◆ **Activities**
- a) Quote the article on the light-controlled molecular switch from "Light-Controlled Molecular Switch Reactivates" to "going into hibernation.".
- b) Extend the article on the light-controlled molecular switch, picking up right after its final sentence.

◆ **Document passage**
______________________________

Light-Controlled Molecular Switch Reactivates Dormant Cancer Cells, Making Them Vulnerable
ETH Zurich scientists have engineered a light-activated molecular switch that targets and destroys receptors keeping cancer cells dormant, forcing them back into a treatable state. This breakthrough could overcome one of cancer therapy's biggest challenges: dormant cells that hide from treatment.
What Happened
Some cancer cells evade treatment by entering a dormant state triggered by stress hormones. ETH Zurich scientists have created a light-controlled molecular switch that selectively destroys the receptors responsible for this survival mode. This innovation represents a significant advance in combating one of the most frustrating aspects of cancer therapy: cells that survive treatment by going into hibernation.
The Challenge
Cancer cells possess a remarkable survival strategy. When exposed to chemotherapy or other stressors, certain malignant cells enter a dormant, quiescent state where they essentially "go to sleep"—stopping growth and becoming invisible to most cancer treatments. These dormant cells can hide for months or years, eventually reawakening to cause relapse. This mechanism has long plagued oncologists and significantly limits cure rates for many cancer types.

______________________________

Collected data:
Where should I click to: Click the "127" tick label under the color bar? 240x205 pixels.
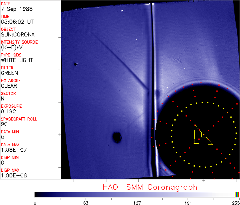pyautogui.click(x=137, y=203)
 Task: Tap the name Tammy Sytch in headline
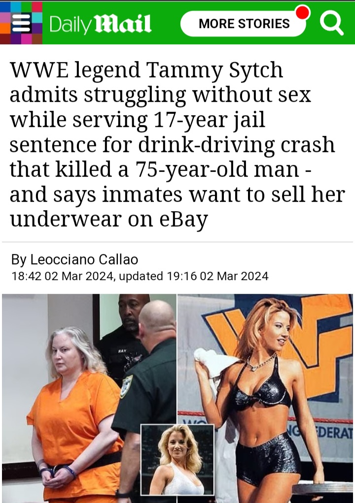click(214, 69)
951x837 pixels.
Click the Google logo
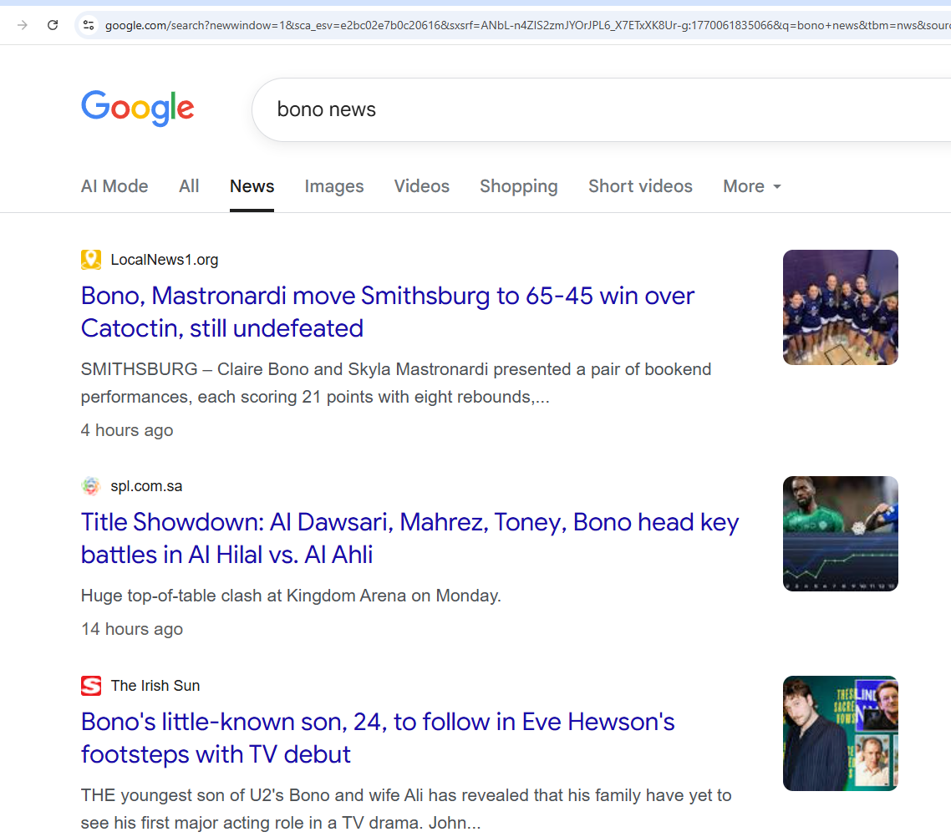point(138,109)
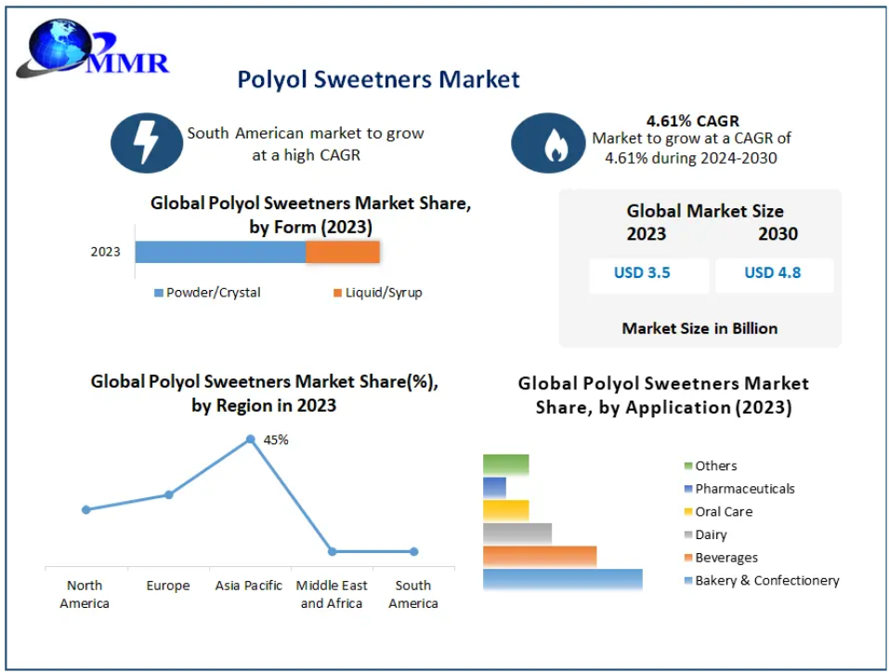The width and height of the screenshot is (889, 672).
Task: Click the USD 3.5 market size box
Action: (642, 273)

______________________________

◆ **Results for each task**
- a)
Light-Controlled Molecular Switch Reactivates Dormant Cancer Cells, Making Them Vulnerable
ETH Zurich scientists have engineered a light-activated molecular switch that targets and destroys receptors keeping cancer cells dormant, forcing them back into a treatable state. This breakthrough could overcome one of cancer therapy's biggest challenges: dormant cells that hide from treatment.
What Happened
Some cancer cells evade treatment by entering a dormant state triggered by stress hormones. ETH Zurich scientists have created a light-controlled molecular switch that selectively destroys the receptors responsible for this survival mode. This innovation represents a significant advance in combating one of the most frustrating aspects of cancer therapy: cells that survive treatment by going into hibernation.

- b)
The Solution
The ETH Zurich team developed a molecular switch activated by light that precisely targets the stress hormone receptors that trigger and maintain this dormant state. When activated by specific wavelengths of light delivered through minimally invasive means, the switch destroys these receptors, forcing dormant cancer cells to exit their protective hibernation and resume growth—making them vulnerable to existing chemotherapies and immune system attack.
Clinical Path Forward
Preliminary laboratory studies show the approach works effectively in cell cultures. The team is now optimizing the light delivery system for use in animal models, with plans for early-stage human trials within three years. If successful, this optogenetic approach could be combined with conventional treatments to dramatically improve cure rates for currently resistant cancers.